Pushing open the door with his shoulder and centering his light on the bed, Mercer turned to the two men. “Does that include this corpse?”

The body of a dark-haired man lay on top of the bed, clothed in a leather jacket. He had been freeze-dried like a mummy.

“My God!”

“Who is it?”

Mercer studied the body for a moment longer, noting the embroidered wings on the fur-trimmed jacket. “Gentlemen, meet Major Jack Delaney, the pilot of a C-97 that crashed three months before Camp Decade was closed.”

HAMBURG, GERMANY

Sweat pouring down his face, Klaus Raeder leapt back as a callused fist brushed past his jaw, missing him by a fraction of an inch. He pivoted, raised one leg, and fired a counterkick that his opponent swept aside gracefully. Continuing with his spin, Raeder let the first leg drop, cocked the other, and landed a bare foot into the midsection of his adversary.

The man doubled over, his breathing so ragged that for a moment Raeder feared he’d caused injury. He dropped his guard, wiping his hands on the baggy pants of his martial arts gi. His opponent saw the momentary lapse and instantly exploded from his position, swinging his arms and feet in a flurry of blows. Raeder was forced to retreat in the face of such an onslaught, blocking shots by pure instinct, for they were coming too fast to actually see. Instinct told him he was nearing the mirrored wall of the dojo. When the next punch came at his face, he captured the fist in his crossed wrists, torqued his body so his adversary was pushed off balance, and rammed his knee upward, lifting his sparring partner from his feet. He had been too close to defeat to care about injuries now.

He executed a perfect throw, tossing the other man’s two-hundred-pound frame with ease.
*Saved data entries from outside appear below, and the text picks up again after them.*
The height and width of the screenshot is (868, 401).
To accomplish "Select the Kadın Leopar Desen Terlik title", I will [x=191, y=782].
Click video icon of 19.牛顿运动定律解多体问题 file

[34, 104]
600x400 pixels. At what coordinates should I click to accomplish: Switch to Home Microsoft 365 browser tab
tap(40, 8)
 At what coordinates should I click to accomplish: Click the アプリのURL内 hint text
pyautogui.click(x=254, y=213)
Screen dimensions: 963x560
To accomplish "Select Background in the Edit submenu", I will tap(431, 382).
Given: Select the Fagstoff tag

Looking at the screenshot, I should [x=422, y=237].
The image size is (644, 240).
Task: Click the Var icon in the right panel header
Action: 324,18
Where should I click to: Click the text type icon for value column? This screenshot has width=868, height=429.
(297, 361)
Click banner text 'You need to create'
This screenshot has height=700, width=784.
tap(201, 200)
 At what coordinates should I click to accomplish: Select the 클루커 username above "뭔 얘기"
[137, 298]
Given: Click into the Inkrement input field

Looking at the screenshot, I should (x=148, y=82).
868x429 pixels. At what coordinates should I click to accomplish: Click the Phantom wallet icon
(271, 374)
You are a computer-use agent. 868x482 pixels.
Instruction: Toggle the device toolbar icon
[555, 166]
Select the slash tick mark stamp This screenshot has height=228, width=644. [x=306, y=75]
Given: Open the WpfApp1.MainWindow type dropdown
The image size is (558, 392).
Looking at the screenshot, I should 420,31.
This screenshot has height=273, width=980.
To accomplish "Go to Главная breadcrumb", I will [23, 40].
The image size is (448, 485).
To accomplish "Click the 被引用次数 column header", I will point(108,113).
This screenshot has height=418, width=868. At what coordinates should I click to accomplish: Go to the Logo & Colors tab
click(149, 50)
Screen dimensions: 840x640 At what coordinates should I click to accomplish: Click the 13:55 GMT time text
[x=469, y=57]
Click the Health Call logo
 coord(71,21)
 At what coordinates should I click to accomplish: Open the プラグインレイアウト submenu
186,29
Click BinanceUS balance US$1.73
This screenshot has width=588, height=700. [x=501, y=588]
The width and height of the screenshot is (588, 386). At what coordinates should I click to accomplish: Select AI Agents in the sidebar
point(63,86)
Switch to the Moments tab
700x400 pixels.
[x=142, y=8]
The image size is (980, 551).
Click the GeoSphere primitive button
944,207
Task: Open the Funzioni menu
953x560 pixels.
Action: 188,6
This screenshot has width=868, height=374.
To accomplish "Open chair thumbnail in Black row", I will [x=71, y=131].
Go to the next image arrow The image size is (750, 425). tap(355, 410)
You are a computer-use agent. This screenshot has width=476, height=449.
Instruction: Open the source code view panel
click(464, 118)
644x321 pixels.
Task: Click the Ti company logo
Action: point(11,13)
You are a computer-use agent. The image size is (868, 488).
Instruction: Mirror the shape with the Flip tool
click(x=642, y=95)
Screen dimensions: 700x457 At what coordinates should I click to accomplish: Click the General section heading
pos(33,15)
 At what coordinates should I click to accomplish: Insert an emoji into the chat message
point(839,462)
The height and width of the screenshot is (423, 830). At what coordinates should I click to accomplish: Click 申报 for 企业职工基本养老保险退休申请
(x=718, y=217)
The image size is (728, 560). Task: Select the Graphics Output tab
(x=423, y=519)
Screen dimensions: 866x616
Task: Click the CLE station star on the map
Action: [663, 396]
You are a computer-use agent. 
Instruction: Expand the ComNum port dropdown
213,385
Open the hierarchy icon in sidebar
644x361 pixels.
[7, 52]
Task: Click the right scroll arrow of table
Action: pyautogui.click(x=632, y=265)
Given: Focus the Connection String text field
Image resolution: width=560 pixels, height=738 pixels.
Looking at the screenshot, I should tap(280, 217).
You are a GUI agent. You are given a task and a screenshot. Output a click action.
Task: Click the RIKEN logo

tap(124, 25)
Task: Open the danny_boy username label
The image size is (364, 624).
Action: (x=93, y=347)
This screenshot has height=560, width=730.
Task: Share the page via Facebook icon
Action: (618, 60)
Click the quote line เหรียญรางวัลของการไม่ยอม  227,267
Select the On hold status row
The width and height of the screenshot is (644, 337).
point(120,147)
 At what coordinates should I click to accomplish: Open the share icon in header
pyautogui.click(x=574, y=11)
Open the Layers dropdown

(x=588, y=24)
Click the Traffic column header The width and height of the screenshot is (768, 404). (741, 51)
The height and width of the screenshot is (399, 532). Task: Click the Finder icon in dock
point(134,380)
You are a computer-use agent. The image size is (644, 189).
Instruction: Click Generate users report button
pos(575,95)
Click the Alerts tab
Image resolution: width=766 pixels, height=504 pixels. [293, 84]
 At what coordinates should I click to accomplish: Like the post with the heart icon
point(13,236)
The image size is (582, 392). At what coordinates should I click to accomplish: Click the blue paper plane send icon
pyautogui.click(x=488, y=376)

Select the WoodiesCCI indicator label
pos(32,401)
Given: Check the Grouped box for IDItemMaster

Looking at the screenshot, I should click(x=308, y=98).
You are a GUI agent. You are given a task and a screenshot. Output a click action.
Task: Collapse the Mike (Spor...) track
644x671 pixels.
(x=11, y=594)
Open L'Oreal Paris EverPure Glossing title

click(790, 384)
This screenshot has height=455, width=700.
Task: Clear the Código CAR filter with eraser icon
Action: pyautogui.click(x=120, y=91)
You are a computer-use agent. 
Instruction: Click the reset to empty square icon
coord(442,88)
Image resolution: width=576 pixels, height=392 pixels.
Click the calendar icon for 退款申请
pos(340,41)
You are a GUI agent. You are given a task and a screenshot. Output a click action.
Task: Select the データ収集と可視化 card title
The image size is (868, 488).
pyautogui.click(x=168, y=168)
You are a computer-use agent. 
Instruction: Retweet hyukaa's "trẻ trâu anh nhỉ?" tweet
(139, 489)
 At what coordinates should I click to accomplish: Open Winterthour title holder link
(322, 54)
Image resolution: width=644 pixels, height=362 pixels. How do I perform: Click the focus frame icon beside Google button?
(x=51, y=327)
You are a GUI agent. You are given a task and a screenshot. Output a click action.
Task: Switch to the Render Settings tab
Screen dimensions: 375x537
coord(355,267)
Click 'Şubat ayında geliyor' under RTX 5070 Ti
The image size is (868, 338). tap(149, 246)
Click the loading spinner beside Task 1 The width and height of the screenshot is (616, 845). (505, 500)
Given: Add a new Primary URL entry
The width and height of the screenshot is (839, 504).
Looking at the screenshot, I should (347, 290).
Rolling with the throw, he came up on his knees, grabbed a handful of the supine opponent’s gi, and prepared to punch his teeth through the back of his head.

“Give,” Gunther Rath croaked.

Raeder’s eyes were glazed with bloodlust, his mind empty of everything but absolute victory. He was so close to administering the killer blow that he had to jerk himself away, pounding a palm against the padded carpet to vent a portion of his raw aggression.

Just as quickly as the berserker fury washed over him, it faded. He stood and extended a hand to his special-projects director, a triumphant smile splitting his handsome face. “For a second there, I thought you had me.”

“For a second, I did,” Rath replied. An injury to his throat during his years as a professional judo instructor had left his voice box severely damaged. Each word rasped as if spoken over sandpaper.

His tortured voice, oft-broken nose, and large build combined to make Rath appear menacing, a man others intentionally avoided. People also thought him slow-witted because of his bulk but he had a street cunning that Klaus Raeder had identified early in their relationship.

He had found Rath in East Germany during a particularly difficult corporate takeover. In 1991, Raeder was trying to buy a factory that made industrial hot-water boilers but a nascent union movement would not agree to terms, putting the deal in jeopardy. The delay caused Raeder’s purchase price to spiral to the point where the purchase no longer made economic sense. Yet he would not give up. Never one to let legality interfere with his plans, Raeder went in search of a specific type of problem solver.

A few discreet inquiries led him to Gunther Rath, a former Olympic medal winner in judo working as an enforcer for an underworld leader. When they met the first time, Raeder saw a potential in Rath that went far beyond the petty intimidation he’d been using. The lawless scramble following the demise of communism opened unprecedented opportunities if one had the vision and the will. Raeder had little difficulty imagining the profits to be wrung from East Germany, and he saw that Gunther Rath, with his shadowy contacts, could help provide the means.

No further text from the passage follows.